I had another thread called "Urban Chickens" in which someone suggested quail as a possible way to avoid upsetting neighbors. Well, I have my indoor chicken-condo set up and almost ready to load and my neighbors are all cool with the idea as well as understanding of the need for stealth, so this is fun. Now I am thinking about combining two hens with several other small birds for the fun of calling them all pets. I know parakeets are a bad idea because they can be territorial, but what other breeds might mix well with two hens? Button-quail? finches? Maybe a small parrot?

And what about small furry animals? Has anyone here had much experience with setting up a small animal community?


----------



## HuntingHawk (Dec 16, 2012)

There are so many varieties of chickens I think you would run out of space before having two hens of each.

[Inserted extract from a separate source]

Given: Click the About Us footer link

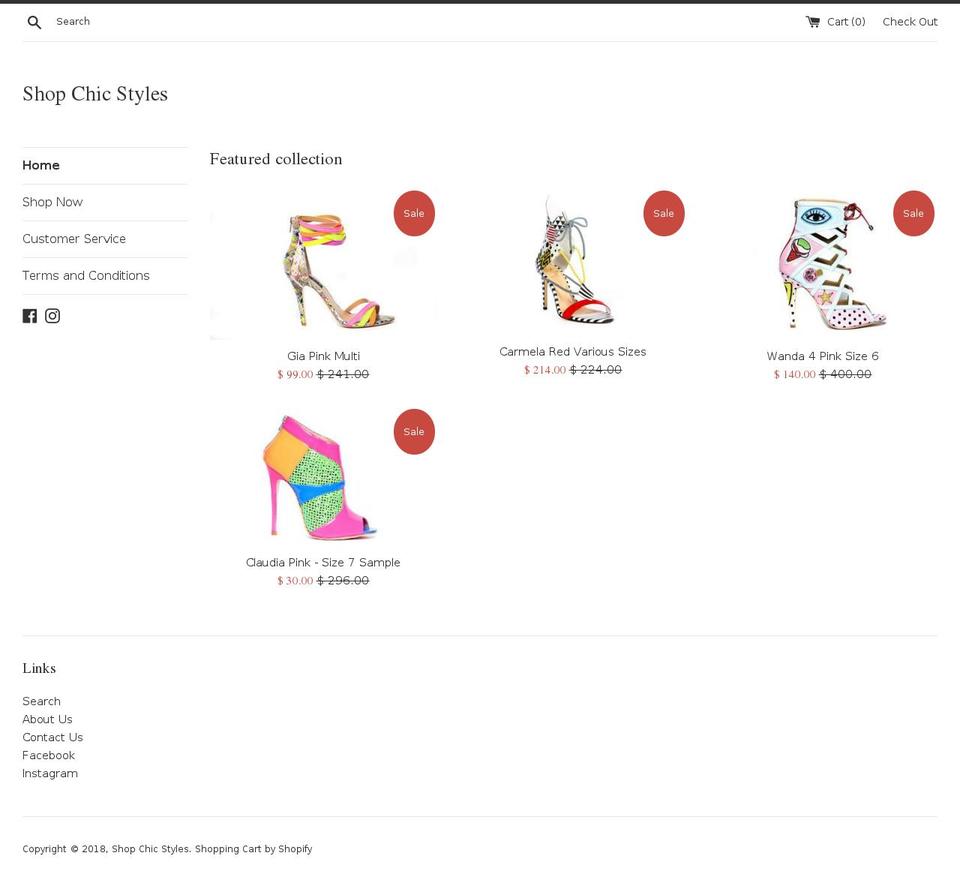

Problem most neighbors would have with chickens is the constant loud noise of a rooster.


----------



## 1skrewsloose (Jun 3, 2013)

HuntingHawk said:


> There are so many varieties of chickens I think you would run out of space before having two hens of each.
> 
> Problem most neighbors would have with chickens is the constant loud noise of a rooster.


OMG, my wife is from Lima, Peru. First time we went there together the neighbors roosters woke us up early every day. They have no yards to speak of and raise chickens and what not on their roofs! I swore that rooster was going to be in the stew pot!!


----------



## LunaticFringeInc (Nov 20, 2012)

Rabbits come to mind and I personally like the Florida Whites as they are smaller meat rabbits than a New Zealand but bone out about the same amount of meat due to their smaller bone structure. That means I need less space per a animal and less pounds of feed per a pound of meat in the freezer. They are very quite, pretty clean animals, and reproduce quickly. Their manure is awesome in the garden!!!


----------



## microprepper (Nov 21, 2013)

I did not mean "two of each", just two hens, period. Probably a small one like an aneuracana and maybe a rhode island red or a French speckled (altho those are large) 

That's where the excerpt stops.